• _REQUIREMENTS_: Render the data below as a Markdown table with columns "Row" and "Line". Start at the first line and continue through the line containing "Action: (x=184, y=75)", leaving out blank lines.
════════
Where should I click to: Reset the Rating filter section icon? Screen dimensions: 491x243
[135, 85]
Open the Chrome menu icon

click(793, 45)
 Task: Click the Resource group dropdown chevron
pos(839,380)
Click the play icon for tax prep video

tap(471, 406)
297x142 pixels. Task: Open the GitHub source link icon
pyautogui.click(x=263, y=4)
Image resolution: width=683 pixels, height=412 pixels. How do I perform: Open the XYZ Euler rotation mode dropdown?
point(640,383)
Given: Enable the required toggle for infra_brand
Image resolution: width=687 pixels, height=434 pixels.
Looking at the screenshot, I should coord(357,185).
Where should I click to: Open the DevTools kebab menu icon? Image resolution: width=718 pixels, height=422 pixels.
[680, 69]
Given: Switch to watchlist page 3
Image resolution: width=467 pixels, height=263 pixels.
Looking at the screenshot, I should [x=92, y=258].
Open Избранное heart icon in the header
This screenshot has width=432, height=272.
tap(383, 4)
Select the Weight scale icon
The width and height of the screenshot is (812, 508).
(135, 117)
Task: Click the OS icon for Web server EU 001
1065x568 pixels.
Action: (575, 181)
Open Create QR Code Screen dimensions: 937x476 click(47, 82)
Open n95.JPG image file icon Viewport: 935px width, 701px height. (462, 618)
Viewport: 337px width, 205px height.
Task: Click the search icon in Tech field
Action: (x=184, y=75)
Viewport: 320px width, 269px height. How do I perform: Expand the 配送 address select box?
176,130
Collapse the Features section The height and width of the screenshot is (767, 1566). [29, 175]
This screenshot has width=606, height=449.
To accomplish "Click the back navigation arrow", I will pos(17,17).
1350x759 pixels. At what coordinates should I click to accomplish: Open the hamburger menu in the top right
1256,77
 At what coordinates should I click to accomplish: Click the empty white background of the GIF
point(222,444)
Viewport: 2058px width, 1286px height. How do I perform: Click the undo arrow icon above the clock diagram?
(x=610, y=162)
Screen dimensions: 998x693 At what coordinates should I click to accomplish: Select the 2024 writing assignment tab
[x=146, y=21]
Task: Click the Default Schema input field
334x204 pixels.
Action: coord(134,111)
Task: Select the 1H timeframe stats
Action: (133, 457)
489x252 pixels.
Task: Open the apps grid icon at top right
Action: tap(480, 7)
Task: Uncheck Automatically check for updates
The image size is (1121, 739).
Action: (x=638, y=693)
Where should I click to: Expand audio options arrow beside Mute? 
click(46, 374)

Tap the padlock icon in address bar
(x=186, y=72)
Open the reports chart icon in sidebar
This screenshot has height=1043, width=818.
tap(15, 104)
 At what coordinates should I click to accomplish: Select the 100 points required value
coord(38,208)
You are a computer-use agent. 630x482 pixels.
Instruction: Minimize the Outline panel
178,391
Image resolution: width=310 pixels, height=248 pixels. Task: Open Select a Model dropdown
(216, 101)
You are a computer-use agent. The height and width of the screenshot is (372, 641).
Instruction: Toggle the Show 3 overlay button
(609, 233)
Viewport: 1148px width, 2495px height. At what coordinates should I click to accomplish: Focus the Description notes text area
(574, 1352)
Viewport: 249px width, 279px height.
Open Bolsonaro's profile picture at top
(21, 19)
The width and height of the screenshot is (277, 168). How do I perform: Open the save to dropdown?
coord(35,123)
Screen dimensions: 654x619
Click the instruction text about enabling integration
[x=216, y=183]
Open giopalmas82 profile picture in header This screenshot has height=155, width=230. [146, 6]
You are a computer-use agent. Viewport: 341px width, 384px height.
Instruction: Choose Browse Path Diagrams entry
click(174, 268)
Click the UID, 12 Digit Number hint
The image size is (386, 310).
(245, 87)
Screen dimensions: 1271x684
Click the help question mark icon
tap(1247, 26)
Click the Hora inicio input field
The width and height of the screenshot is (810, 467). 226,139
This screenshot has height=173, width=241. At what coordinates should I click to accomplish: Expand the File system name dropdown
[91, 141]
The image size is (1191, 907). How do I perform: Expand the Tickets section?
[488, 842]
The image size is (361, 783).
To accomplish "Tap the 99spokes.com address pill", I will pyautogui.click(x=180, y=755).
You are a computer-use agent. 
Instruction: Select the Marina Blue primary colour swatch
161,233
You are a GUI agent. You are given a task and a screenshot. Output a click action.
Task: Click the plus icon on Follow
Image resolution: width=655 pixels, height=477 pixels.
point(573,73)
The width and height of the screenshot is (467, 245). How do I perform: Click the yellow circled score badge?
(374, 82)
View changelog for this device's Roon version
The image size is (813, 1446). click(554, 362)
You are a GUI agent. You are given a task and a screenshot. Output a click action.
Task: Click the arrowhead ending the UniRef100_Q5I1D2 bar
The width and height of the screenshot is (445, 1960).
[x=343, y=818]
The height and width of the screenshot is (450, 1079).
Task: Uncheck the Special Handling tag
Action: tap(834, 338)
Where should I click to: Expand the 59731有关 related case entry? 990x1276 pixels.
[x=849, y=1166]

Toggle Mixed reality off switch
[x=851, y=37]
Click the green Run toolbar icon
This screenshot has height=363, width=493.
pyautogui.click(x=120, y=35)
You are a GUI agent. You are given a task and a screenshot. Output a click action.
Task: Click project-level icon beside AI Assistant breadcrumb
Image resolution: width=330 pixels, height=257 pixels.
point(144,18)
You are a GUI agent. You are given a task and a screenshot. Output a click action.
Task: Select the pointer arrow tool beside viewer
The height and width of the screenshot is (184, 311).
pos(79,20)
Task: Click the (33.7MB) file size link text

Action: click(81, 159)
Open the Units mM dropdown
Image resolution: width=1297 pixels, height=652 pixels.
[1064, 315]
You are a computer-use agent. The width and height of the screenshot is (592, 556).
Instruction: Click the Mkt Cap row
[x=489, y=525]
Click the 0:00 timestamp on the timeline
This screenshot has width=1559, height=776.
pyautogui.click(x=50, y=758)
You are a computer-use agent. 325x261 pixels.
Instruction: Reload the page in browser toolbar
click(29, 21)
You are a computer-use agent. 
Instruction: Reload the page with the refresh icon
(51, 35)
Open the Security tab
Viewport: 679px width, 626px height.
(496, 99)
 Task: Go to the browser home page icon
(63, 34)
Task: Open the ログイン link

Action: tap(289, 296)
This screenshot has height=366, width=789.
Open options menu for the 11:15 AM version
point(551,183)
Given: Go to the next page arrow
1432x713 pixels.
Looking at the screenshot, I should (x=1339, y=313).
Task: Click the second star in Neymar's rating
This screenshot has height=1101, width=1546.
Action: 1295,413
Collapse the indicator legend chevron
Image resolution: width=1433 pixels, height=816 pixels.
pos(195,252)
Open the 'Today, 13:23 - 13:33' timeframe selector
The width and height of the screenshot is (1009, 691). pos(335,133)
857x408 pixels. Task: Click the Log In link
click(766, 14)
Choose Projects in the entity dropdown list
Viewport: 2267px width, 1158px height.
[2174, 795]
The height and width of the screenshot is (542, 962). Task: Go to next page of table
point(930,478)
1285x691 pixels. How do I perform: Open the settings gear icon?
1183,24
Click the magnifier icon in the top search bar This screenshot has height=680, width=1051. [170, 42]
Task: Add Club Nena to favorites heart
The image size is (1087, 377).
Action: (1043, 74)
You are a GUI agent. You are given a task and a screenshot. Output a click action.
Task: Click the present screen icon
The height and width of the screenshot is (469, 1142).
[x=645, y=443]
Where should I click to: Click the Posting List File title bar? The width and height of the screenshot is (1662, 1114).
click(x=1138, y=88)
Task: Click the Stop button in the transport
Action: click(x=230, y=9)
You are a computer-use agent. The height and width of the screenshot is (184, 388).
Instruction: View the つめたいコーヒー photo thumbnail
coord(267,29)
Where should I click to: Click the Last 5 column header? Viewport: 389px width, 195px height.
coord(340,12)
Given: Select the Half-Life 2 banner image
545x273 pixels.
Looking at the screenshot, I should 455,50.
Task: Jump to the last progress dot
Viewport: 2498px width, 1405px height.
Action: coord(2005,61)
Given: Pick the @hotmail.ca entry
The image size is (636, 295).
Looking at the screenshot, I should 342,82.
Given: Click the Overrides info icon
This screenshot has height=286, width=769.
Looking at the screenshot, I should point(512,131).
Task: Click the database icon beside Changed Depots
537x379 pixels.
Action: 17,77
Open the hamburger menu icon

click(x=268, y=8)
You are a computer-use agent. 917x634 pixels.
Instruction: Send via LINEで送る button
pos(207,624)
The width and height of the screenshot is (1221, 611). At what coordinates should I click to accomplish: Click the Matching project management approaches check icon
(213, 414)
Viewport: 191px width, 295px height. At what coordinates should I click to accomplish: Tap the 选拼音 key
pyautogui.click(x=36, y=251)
════════
• _SOLUTION_:
| Row | Line |
|---|---|
| 1 | Where should I click to: Reset the Rating filter section icon? Screen dimensions: 491x243 |
| 2 | [135, 85] |
| 3 | Open the Chrome menu icon |
| 4 | click(793, 45) |
| 5 |  Task: Click the Resource group dropdown chevron |
| 6 | pos(839,380) |
| 7 | Click the play icon for tax prep video |
| 8 | tap(471, 406) |
| 9 | 297x142 pixels. Task: Open the GitHub source link icon |
| 10 | pyautogui.click(x=263, y=4) |
| 11 | Image resolution: width=683 pixels, height=412 pixels. How do I perform: Open the XYZ Euler rotation mode dropdown? |
| 12 | point(640,383) |
| 13 | Given: Enable the required toggle for infra_brand |
| 14 | Image resolution: width=687 pixels, height=434 pixels. |
| 15 | Looking at the screenshot, I should coord(357,185). |
| 16 | Where should I click to: Open the DevTools kebab menu icon? Image resolution: width=718 pixels, height=422 pixels. |
| 17 | [680, 69] |
| 18 | Given: Switch to watchlist page 3 |
| 19 | Image resolution: width=467 pixels, height=263 pixels. |
| 20 | Looking at the screenshot, I should [x=92, y=258]. |
| 21 | Open Избранное heart icon in the header |
| 22 | This screenshot has width=432, height=272. |
| 23 | tap(383, 4) |
| 24 | Select the Weight scale icon |
| 25 | The width and height of the screenshot is (812, 508). |
| 26 | (135, 117) |
| 27 | Task: Click the OS icon for Web server EU 001 |
| 28 | 1065x568 pixels. |
| 29 | Action: (575, 181) |
| 30 | Open Create QR Code Screen dimensions: 937x476 click(47, 82) |
| 31 | Open n95.JPG image file icon Viewport: 935px width, 701px height. (462, 618) |
| 32 | Viewport: 337px width, 205px height. |
| 33 | Task: Click the search icon in Tech field |
| 34 | Action: (x=184, y=75) |